Realização, ontem, na Comissão de Assuntos Econômicos, de audiência pública de abertura do Ciclo Nacional de Debates sobre as Instituições Financeiras Multilaterais, intitulada "As estratégias das instituições financeiras multilaterais, as políticas de ajuste e o papel do parlamento no Brasil" .

Autor
Lúcio Alcântara (PSDB - Partido da Social Democracia Brasileira/CE)
Nome completo: Lúcio Gonçalo de Alcântara
Casa
Senado Federal
Tipo
Discurso
Resumo por assunto
BANCOS.:
  • Realização, ontem, na Comissão de Assuntos Econômicos, de audiência pública de abertura do Ciclo Nacional de Debates sobre as Instituições Financeiras Multilaterais, intitulada "As estratégias das instituições financeiras multilaterais, as políticas de ajuste e o papel do parlamento no Brasil" .
Publicação
Publicação no DSF de 09/11/2001 - Página 28130
Assunto
Outros > BANCOS.
Indexação
  • REGISTRO, REALIZAÇÃO, AUDIENCIA PUBLICA, COMISSÃO DE ASSUNTOS ECONOMICOS, ABERTURA, DEBATE, INSTITUIÇÃO FINANCEIRA.
  • REGISTRO, APRESENTAÇÃO, ORADOR, AUDIENCIA PUBLICA, ANALISE, DOCUMENTO, RELATORIO, BANCO MUNDIAL, ATUAÇÃO, INSTITUIÇÃO FINANCEIRA, ECONOMIA.

O SR. LÚCIO ALCÂNTARA (Bloco/PSDB - CE) - Sr. Presidente, Srªs e Srs.

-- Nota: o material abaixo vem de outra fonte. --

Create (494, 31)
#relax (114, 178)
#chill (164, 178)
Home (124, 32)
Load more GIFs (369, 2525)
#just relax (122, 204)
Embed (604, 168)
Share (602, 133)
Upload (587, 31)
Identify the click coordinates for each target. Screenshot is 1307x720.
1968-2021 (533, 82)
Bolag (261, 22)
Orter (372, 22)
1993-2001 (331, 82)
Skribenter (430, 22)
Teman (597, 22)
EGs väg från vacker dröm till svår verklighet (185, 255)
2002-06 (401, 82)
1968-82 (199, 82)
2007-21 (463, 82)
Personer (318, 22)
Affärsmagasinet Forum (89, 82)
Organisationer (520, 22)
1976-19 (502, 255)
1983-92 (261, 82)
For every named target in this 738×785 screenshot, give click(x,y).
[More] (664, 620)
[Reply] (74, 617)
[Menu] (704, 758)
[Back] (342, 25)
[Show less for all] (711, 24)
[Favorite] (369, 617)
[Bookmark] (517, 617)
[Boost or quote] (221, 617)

Senadores, foi realizada ontem, 7 de novembro, na Comissão de Assuntos Econômicos desta Casa Legislativa, a audiência pública intitulada AS ESTRATÉGIAS DAS INSTITUIÇÕES FINANCEIRAS MULTILATERAIS, AS POLÍTICAS DE AJUSTE E O PAPEL DO PARLAMENTO NO BRASIL.

O referido debate estabeleceu a abertura do Ciclo Nacional de Debates sobre as Instituições Financeiras Multilaterais, uma realização da Comissão de Assuntos Econômicos do Senado Federal com o apoio da Rede Brasil e do Instituto de Estados Sócio-Econômicos - INESC.

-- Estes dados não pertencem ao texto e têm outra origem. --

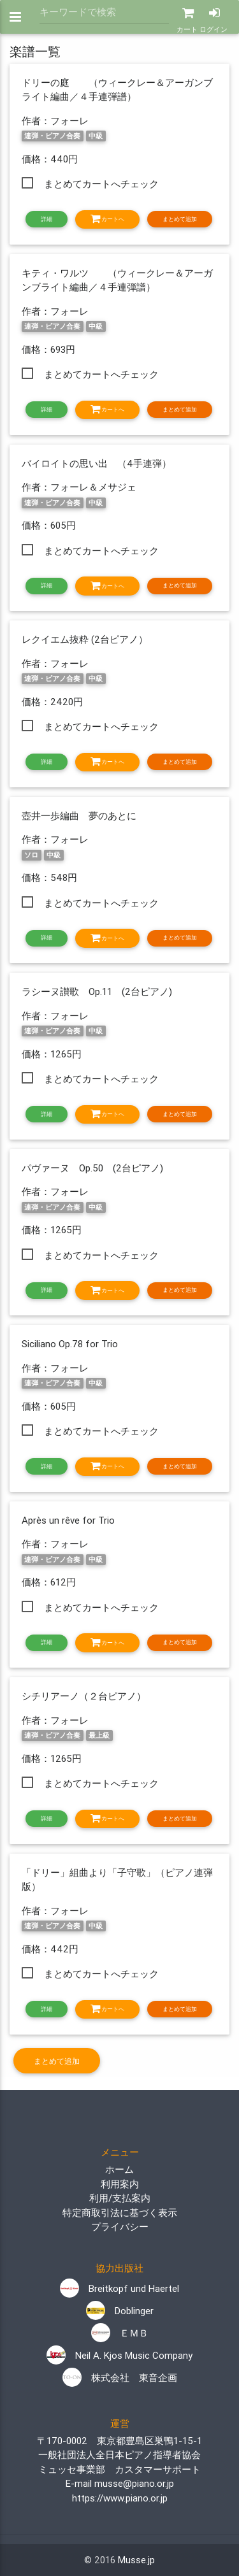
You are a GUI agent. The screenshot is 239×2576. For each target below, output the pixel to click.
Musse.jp (136, 2560)
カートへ (107, 218)
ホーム (119, 2169)
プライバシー (119, 2227)
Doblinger (120, 2311)
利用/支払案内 (119, 2198)
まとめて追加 (180, 219)
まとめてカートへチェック (101, 184)
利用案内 (120, 2184)
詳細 (46, 219)
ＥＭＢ (119, 2333)
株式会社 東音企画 (119, 2378)
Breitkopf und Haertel (119, 2288)
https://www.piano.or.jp (120, 2498)
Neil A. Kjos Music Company (119, 2355)
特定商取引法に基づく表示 (119, 2213)
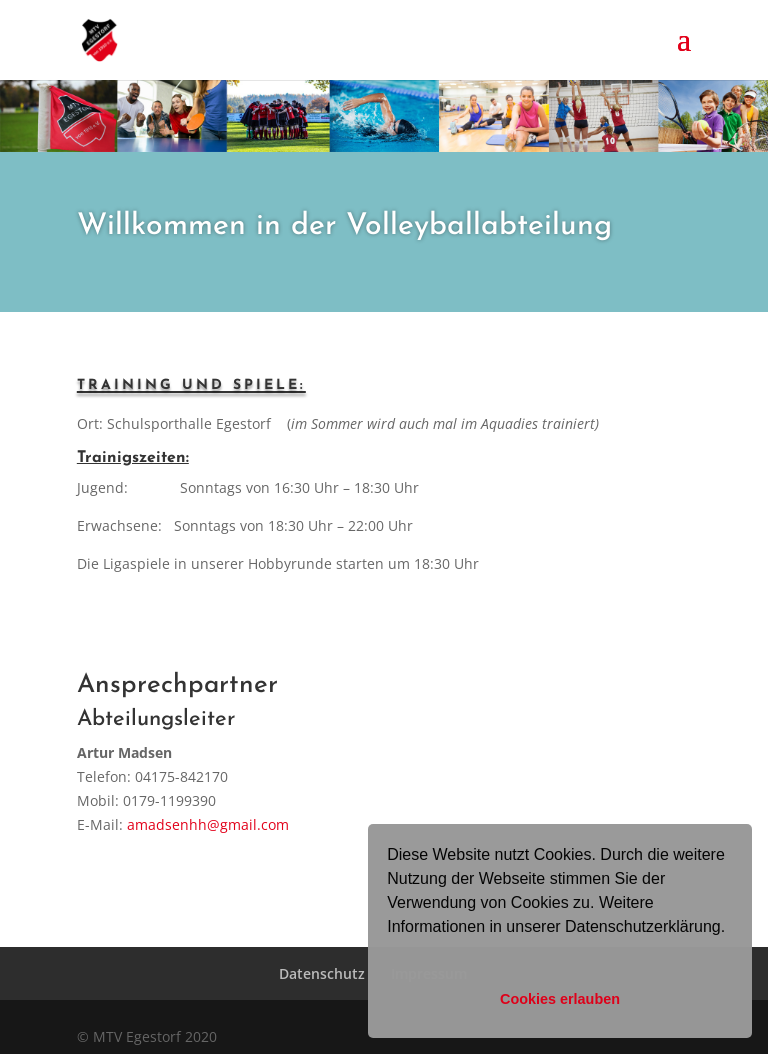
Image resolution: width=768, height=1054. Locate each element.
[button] (390, 953)
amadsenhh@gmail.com (208, 824)
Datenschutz (322, 973)
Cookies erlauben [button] (560, 999)
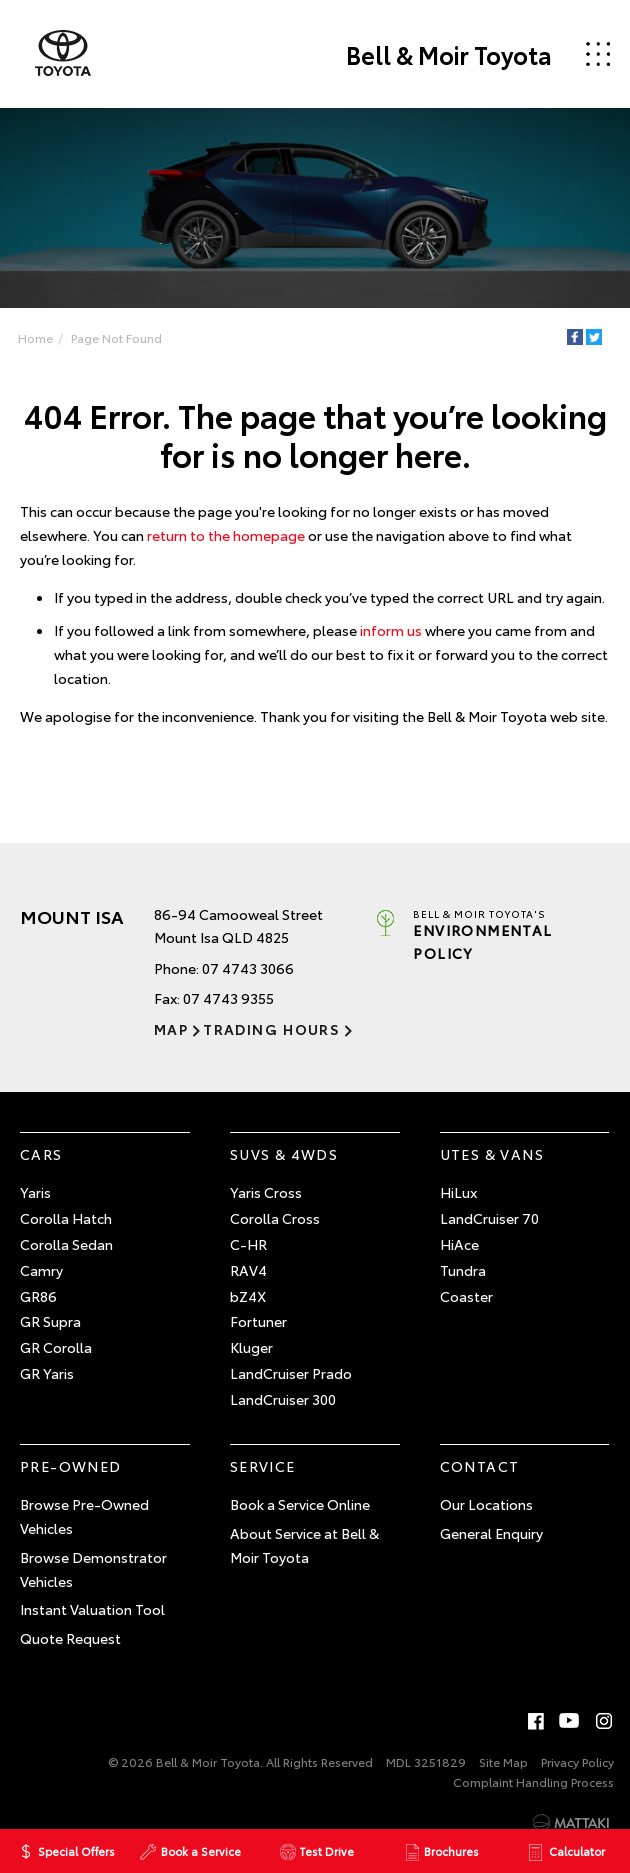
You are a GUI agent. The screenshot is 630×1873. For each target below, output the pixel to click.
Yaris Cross (266, 1192)
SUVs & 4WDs (284, 1154)
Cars (41, 1154)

Gostaria de trazer a este Plenário, comentários que apresentei àquele Ciclo, tratando de uma análise ao documento original “Building Institutions for Markets, editado como Relatório de Desenvolvimento Mundial para 2002, pelo Banco Mundial, onde procurou-se sumarizar a temática das instituições junto aos mercados de atividade econômica.

No entanto, mesmo a síntese aqui apresentada, demonstra ser o assunto abordado digno de maiores investigações e aprofundamentos, que são relevantes e conseqüentes para qualquer modelo de desenvolvimento que se procure criar e implementar.

Era o que tinha a dizer.

Muito obrigado.

 

CONSTRUINDO INSTITUIÇÕES PARA MERCADOS*1

Lúcio Alcântara*2*

            “As instituições estabelecem os limites e determinam a

forma de realização das atividades humanas.”

Walton Hamilton, Instituições, 1932.

            I - INTRODUÇÃO

Nos últimos dez anos, o Banco Mundial vem apresentando o seu Relatório de Desenvolvimento Mundial sobre temas considerados relevantes para a instituição, elaborados como resultado de estudos teóricos e observações práticas colhidas em diversos países do Mundo.

O Relatório de Desenvolvimento Mundial para 2002, denominado “Construindo Instituições para Mercados”, assume o complexo tema das instituições básicas necessárias ao correto funcionamento dos mercados. O relatório vai além de um simples exame da estrutura institucional e explora as funções das instituições.

Inicialmente, numa abordagem sintética e abrangente, o relatório analisa a forma como as instituições apóiam os mercados, como elas apóiam o crescimento e a redução de pobreza, e como devem ser construídas, para ser efetivas.

A seguir, são analisados os três grupamentos que compõem o cenário global das instituições: as empresas, o governo e a sociedade.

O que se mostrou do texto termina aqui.